Well-Received by Physicians and Patients

Each patient in the computer-based screening group completed a touch-screen test with questions about domestic violence as well as a range of other psychosocial and health issues, such as depression; alcohol, tobacco, and street-drug use; and risk for sexually transmitted infection. Eleven participating physicians then received a 1-page health-risk report attached to the patient's medical record during her clinic visit.

Any "yes" answer to questions about intimate-partner violence was included in the physician reports, and these were also labeled "Possible partner abuse — assess for victimization."

After completing the test, all women received a computer-generated recommendation sheet about their reported health risks, including domestic violence, with the contact numbers of appropriate community agencies. The computer-generated reports given to physicians also included relevant community referral.

Dr. Farah noted that the computer-generated reports were tailored to report each woman's health risks, particularly domestic abuse, and helped each doctor probe for more details about intimate-partner violence.

"They knew that the patient was ready to disclose, and it was an easy issue to address because it was printed right in front of them. They also didn't have to take time to look for referrals but just had to deal with management of their patients' health risks," she said.

In general, patients also thought the computer-based screening had benefits — many liked the anonymity of completing a test via computer touch screen. "Some patients had some concerns about privacy — about having information about themselves on a computer — and others worried that using a computer-based test might cause loss of personal time with their doctors," Dr. Ahmad said.

A Lot of Potential

"Computer-based screening has a lot of potential; it makes it easier for practitioners because domestic violence is a very uncomfortable subject," said Harise Stein, MD, from Stanford University Medical Center, in California, and cochair of the Family Abuse Prevention Council there.

"As well as enhancing patient-physician discussion, it's anonymous. Computer-based tools could also be used for people who speak a different language or have disabilities — so it has tremendous potential," Dr. Stein told Medscape Psychiatry.

At the same time, she cautioned that patients should be informed of the limits of confidentiality surrounding issues of domestic violence. Some states in the United States, for instance, have mandatory reporting requirements for physicians who learn of domestic violence, and patients would need to be informed of this fact, she said.

"The computer-based survey in this study is really not that different from paper-based questionnaires, except that the providers got the information in a more synthesized way. Some patients may also view it as more anonymous," added Brigid McCaw, MD, medical director of the family violence-prevention services for Kaiser Permanente in northern California.

Yet Dr.

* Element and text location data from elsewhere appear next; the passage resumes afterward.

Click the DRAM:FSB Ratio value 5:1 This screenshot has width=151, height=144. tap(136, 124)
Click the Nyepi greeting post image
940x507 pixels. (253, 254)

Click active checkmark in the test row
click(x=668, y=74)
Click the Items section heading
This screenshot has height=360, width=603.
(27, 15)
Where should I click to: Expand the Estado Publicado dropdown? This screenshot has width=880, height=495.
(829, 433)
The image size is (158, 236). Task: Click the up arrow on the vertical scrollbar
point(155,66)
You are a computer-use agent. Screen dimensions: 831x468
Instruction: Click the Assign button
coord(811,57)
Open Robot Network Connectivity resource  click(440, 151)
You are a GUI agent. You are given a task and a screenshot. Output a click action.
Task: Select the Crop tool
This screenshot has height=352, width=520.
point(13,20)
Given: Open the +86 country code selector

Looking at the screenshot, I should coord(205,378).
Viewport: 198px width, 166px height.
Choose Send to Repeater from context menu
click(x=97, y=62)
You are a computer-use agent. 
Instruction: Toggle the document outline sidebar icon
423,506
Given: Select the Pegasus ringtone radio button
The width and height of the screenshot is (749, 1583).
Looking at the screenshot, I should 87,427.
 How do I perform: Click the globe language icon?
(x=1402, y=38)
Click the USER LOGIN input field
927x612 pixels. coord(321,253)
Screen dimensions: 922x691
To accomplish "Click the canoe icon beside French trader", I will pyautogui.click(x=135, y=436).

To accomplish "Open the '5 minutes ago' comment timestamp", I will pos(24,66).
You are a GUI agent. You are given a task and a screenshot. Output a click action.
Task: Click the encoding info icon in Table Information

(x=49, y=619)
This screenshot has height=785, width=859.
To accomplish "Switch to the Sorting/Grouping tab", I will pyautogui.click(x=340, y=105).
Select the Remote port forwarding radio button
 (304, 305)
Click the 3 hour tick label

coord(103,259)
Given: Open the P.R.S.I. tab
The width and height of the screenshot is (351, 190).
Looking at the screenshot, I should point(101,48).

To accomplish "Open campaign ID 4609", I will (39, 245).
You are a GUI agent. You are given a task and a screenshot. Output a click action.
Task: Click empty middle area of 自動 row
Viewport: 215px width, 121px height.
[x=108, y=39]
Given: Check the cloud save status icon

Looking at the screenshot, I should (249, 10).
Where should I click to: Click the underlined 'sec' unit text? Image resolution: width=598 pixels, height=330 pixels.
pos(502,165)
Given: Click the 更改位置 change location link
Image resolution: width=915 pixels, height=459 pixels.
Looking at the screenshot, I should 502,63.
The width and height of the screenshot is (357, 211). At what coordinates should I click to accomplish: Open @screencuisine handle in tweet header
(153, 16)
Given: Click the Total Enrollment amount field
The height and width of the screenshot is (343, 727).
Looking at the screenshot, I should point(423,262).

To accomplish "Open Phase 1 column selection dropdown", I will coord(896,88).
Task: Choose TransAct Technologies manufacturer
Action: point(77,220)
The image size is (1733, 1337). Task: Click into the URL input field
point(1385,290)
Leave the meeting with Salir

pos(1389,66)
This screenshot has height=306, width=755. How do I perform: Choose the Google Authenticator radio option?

McCaw noted that as the United States moves toward electronic medical records, computer-based screenings for domestic violence are likely to become part of routine patient assessments. While Kaiser Permanente still uses paper-based screenings for domestic violence, the health plan will soon include domestic-violence questions on a volunteer online health assessment available to its members, Dr. McCaw said.

"In the future, domestic-violence information is likely to be linked to the patient's electronic medical record. In this way, you have the opportunity for the patient to receive continuity of care when they see different clinicians," she said.

The study was funded by the Canadian Institutes of Health Research and the Ontario Women's Health Council. Drs. Ahmad, Stein and McCaw report no relevant financial disclosures.

Ann Intern Med. Published online June 1, 2009.